Not sure if I should be proud or embarrassed of this pattern, but my babel config looks as follows (abridged):

// .babelrc.js
const { readFileSync } = require('fs')
const { resolve } = require('path')

const { parse } = require('json5')
const { filter, map } = require('ramda')

// Get module alias names from TypeScript configuration file
const alias = filter(
  (value) => !value.endsWith('/*'),
    map(
      (value) => `./${value[0]}`,
      parse(readFileSync(resolve('./tsconfig.json'))).compilerOptions.paths
    )
  )

module.exports = (api) => ({
  plugins: [
    ['module-resolver', { alias, extensions: ['.ts', '.tsx'] }],
  ]
})
ljharb commented 3 years ago

alrighty, while i'd still suggest another convention, this does seem to be an unintentional change.

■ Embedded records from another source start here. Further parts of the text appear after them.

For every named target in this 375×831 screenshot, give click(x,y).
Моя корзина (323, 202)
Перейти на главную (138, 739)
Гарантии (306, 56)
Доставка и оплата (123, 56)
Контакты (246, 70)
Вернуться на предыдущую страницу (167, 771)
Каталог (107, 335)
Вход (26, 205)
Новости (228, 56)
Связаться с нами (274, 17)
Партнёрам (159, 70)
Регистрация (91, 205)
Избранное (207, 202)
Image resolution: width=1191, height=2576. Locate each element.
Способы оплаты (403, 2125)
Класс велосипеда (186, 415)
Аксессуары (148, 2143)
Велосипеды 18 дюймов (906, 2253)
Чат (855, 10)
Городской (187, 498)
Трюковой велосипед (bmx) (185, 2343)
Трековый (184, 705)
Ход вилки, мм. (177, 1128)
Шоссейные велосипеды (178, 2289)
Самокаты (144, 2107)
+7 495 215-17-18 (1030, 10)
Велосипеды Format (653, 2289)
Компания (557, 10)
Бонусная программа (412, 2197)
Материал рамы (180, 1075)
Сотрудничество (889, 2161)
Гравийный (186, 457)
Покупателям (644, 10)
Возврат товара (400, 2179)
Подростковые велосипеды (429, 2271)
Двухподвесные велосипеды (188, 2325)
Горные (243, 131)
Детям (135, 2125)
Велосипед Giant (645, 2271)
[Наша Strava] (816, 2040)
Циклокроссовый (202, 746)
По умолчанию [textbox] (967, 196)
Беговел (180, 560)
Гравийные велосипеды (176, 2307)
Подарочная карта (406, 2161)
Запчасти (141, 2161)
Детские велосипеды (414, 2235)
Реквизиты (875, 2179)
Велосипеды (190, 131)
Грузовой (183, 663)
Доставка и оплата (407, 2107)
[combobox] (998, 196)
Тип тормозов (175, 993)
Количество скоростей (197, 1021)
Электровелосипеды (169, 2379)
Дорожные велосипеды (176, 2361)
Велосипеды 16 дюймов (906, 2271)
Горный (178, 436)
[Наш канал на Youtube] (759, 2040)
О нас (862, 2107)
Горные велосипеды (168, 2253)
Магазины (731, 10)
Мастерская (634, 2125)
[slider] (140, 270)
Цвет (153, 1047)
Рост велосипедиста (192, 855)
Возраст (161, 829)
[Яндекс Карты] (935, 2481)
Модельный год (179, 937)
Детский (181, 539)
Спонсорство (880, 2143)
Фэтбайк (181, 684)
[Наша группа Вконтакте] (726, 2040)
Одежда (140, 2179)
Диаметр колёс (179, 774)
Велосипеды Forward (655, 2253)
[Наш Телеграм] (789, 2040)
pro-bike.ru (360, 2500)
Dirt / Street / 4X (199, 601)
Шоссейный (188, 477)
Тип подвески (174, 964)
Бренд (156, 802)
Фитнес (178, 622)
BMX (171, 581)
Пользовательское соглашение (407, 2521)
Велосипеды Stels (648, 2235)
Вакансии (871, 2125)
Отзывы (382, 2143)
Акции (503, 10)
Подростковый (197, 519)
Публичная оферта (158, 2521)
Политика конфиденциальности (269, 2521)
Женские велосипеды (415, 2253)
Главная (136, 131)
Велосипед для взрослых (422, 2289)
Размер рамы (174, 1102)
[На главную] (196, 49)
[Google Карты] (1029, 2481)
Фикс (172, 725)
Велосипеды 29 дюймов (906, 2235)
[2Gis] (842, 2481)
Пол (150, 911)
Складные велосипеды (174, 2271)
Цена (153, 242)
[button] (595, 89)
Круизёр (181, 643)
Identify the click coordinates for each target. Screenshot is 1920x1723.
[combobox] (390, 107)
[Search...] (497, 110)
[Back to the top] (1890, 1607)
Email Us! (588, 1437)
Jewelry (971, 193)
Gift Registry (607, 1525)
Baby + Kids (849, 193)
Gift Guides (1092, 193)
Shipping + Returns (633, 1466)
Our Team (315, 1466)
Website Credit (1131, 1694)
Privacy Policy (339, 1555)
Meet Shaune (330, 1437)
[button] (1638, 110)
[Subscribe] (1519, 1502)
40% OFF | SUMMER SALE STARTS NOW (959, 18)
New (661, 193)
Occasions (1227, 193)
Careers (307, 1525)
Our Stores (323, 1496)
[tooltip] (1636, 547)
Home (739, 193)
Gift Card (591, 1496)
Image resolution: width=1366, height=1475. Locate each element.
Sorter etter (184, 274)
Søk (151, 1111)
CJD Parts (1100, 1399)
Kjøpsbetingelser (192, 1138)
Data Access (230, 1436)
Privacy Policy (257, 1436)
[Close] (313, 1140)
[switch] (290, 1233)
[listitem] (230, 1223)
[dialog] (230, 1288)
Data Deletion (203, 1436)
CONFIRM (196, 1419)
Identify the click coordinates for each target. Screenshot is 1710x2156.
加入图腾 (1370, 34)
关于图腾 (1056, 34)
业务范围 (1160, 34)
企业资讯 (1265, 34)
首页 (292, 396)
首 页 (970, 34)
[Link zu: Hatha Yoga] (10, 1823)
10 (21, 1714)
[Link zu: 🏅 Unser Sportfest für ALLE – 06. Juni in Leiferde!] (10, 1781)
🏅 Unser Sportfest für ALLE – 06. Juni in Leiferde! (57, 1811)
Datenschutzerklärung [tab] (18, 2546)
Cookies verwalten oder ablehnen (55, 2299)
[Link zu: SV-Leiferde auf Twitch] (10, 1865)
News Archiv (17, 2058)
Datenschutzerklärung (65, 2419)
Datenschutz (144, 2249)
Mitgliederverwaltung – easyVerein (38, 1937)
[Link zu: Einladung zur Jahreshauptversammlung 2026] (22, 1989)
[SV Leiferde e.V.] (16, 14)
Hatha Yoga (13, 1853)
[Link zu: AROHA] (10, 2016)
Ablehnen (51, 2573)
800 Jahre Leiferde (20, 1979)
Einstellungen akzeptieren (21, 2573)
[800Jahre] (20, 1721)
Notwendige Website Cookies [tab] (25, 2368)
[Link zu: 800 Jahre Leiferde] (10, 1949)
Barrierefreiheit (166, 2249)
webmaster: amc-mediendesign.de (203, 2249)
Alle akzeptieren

JanJakes commented 3 years ago

Seeing probably the same issue in the following form:

@our-company/internal-package import should occur before import of apollo-server-express import/order

With the following piece of config:

pathGroups: [
  {
    pattern: '@our-company/**',
    group: 'external',
    position: 'after',
  },
  ...,
],
jakubmazanec commented 3 years ago

We have similar problem: in version 2.23.4 (compared to previous version we used 2.22.1), imports that are TypeScript path aliases are sorted differently.

Rule config:

'import/order': [
  'warn',
  {
    groups: [['builtin', 'external']],
    'newlines-between': 'always',
    alphabetize: { order: 'asc', caseInsensitive: true },
  },
]

Example file:

import { IncomingHttpHeaders, IncomingMessage, ServerResponse } from 'http';

import { isLocalhost } from '@core/utils'; // in tsconfig, there is compilerOptions.paths configured

Previously there were no warnings, now there are two:

There should be no empty line within import group
`@core/utils` import should occur before import of `http`
ljharb commented 3 years ago

Is this still an issue in v2.24.0?

JanJakes commented 3 years ago

It seems to work for us 👍 🎉

JanJakes commented 3 years ago

@ljharb Sorry, it was a false joy. I forgot to remove the resolutions field locally so the update in my test had no effect. I only discovered it now when a pull request from Renovate bot failed. So unfortunately, this is still an issue and thus should be reopened, I guess.